** Challenge **
Render everything from the start of the material down to the line containing "tap(586, 200)" as a JSON list of strings, one string per line, leaving out blank lines.

** Working data **
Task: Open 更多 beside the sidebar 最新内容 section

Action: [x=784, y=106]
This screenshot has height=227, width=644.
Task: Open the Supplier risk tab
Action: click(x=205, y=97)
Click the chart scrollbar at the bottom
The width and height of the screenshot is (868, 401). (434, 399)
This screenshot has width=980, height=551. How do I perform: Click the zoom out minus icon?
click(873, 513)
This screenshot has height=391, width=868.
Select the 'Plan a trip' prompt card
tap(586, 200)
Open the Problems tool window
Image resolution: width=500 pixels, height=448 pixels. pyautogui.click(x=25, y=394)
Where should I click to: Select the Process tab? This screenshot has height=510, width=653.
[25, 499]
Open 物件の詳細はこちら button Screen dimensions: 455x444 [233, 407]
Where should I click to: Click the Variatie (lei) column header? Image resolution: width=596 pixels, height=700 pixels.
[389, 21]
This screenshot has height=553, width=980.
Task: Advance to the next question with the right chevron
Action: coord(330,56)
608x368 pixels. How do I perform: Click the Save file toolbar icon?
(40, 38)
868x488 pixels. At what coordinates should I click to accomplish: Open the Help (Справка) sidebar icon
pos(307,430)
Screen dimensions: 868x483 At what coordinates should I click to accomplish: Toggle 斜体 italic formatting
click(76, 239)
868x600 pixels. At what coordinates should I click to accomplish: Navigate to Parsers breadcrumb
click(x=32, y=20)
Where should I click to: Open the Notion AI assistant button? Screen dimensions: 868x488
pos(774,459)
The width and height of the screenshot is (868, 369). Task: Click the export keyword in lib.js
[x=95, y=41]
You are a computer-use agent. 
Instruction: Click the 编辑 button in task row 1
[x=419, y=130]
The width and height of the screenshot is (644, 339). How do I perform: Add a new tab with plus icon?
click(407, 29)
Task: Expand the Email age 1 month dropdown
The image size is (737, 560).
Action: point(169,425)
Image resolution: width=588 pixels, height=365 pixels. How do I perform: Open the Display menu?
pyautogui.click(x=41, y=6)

** Written response **
[
  "Task: Open 更多 beside the sidebar 最新内容 section",
  "Action: [x=784, y=106]",
  "This screenshot has height=227, width=644.",
  "Task: Open the Supplier risk tab",
  "Action: click(x=205, y=97)",
  "Click the chart scrollbar at the bottom",
  "The width and height of the screenshot is (868, 401). (434, 399)",
  "This screenshot has width=980, height=551. How do I perform: Click the zoom out minus icon?",
  "click(873, 513)",
  "This screenshot has height=391, width=868.",
  "Select the 'Plan a trip' prompt card",
  "tap(586, 200)"
]